==== TASK INPUTS

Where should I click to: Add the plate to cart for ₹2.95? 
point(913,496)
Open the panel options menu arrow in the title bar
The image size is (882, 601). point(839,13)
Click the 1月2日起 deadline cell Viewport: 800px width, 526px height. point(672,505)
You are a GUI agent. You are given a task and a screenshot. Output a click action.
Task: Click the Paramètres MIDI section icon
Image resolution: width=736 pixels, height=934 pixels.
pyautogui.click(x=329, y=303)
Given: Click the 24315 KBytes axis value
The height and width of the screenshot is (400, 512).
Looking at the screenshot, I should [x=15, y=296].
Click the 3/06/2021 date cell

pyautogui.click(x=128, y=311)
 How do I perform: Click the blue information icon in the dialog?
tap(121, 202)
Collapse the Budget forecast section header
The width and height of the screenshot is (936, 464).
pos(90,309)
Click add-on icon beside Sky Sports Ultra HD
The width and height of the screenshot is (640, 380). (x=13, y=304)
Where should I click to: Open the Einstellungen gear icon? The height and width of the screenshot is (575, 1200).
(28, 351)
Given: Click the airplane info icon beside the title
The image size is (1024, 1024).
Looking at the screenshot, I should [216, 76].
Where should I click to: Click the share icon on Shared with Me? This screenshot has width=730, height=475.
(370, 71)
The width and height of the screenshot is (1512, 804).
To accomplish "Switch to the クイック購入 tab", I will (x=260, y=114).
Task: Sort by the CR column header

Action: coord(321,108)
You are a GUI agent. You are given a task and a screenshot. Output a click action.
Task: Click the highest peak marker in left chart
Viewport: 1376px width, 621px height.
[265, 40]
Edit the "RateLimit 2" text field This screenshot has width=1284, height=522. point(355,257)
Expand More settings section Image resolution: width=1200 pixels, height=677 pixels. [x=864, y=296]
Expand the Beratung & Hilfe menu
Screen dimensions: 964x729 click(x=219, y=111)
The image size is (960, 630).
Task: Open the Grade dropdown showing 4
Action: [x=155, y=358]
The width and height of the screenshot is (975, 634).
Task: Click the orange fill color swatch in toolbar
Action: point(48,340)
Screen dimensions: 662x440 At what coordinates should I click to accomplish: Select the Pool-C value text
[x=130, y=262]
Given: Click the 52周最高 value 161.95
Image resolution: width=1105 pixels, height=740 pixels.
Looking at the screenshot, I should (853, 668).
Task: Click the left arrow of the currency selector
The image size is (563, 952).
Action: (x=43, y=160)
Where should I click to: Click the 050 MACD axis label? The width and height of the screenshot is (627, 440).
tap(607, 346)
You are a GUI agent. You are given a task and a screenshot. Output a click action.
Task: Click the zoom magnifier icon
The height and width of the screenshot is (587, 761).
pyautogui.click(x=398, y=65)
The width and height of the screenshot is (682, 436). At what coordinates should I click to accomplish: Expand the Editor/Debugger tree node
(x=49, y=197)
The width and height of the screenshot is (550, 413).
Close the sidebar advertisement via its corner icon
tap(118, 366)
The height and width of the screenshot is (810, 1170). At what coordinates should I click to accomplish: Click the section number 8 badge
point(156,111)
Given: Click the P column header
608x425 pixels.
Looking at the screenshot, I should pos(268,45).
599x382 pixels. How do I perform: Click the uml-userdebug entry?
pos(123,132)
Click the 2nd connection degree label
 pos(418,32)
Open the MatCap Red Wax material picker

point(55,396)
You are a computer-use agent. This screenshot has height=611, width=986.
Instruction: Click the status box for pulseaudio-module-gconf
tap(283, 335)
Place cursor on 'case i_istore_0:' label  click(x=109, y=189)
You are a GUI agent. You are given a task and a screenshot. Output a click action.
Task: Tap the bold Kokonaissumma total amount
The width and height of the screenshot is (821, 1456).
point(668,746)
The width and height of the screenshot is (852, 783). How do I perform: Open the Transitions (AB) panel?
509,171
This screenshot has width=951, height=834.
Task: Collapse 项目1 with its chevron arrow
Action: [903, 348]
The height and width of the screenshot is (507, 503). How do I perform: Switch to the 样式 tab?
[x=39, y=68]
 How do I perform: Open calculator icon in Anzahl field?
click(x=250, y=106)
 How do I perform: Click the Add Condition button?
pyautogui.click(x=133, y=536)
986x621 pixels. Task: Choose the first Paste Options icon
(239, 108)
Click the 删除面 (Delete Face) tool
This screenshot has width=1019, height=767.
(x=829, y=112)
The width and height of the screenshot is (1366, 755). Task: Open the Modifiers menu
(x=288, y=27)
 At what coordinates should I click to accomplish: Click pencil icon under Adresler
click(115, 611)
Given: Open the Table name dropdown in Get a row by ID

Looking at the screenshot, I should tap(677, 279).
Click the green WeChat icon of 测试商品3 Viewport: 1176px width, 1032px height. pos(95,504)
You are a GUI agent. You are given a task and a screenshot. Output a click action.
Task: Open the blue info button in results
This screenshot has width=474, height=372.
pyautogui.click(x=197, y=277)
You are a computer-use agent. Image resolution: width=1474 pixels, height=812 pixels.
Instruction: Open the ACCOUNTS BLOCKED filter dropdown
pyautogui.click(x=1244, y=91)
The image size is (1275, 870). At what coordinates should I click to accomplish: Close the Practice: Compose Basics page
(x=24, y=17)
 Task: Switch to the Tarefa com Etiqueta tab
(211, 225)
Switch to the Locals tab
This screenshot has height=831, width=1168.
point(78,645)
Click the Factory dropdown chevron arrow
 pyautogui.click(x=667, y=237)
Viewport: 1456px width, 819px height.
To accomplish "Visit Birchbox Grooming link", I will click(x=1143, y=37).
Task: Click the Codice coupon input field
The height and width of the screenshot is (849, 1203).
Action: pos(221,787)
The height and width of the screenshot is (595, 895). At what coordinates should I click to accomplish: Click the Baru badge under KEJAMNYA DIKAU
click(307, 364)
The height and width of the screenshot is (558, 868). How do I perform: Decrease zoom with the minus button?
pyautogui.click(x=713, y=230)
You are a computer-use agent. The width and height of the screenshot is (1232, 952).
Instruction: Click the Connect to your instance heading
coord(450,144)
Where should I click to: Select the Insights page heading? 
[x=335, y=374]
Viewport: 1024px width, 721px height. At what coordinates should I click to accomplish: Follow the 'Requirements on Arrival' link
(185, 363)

========

ABOUT THIS EXERCISE
Return exactly the lines above from the line that has "Expand More settings" through the line that has "Task: Click the zoom magnifier icon", inclusive, and nothing else.

WRITTEN ANSWER
Expand More settings section Image resolution: width=1200 pixels, height=677 pixels. [x=864, y=296]
Expand the Beratung & Hilfe menu
Screen dimensions: 964x729 click(x=219, y=111)
The image size is (960, 630).
Task: Open the Grade dropdown showing 4
Action: [x=155, y=358]
The width and height of the screenshot is (975, 634).
Task: Click the orange fill color swatch in toolbar
Action: point(48,340)
Screen dimensions: 662x440 At what coordinates should I click to accomplish: Select the Pool-C value text
[x=130, y=262]
Given: Click the 52周最高 value 161.95
Image resolution: width=1105 pixels, height=740 pixels.
Looking at the screenshot, I should (853, 668).
Task: Click the left arrow of the currency selector
The image size is (563, 952).
Action: (x=43, y=160)
Where should I click to: Click the 050 MACD axis label? The width and height of the screenshot is (627, 440).
tap(607, 346)
You are a GUI agent. You are given a task and a screenshot. Output a click action.
Task: Click the zoom magnifier icon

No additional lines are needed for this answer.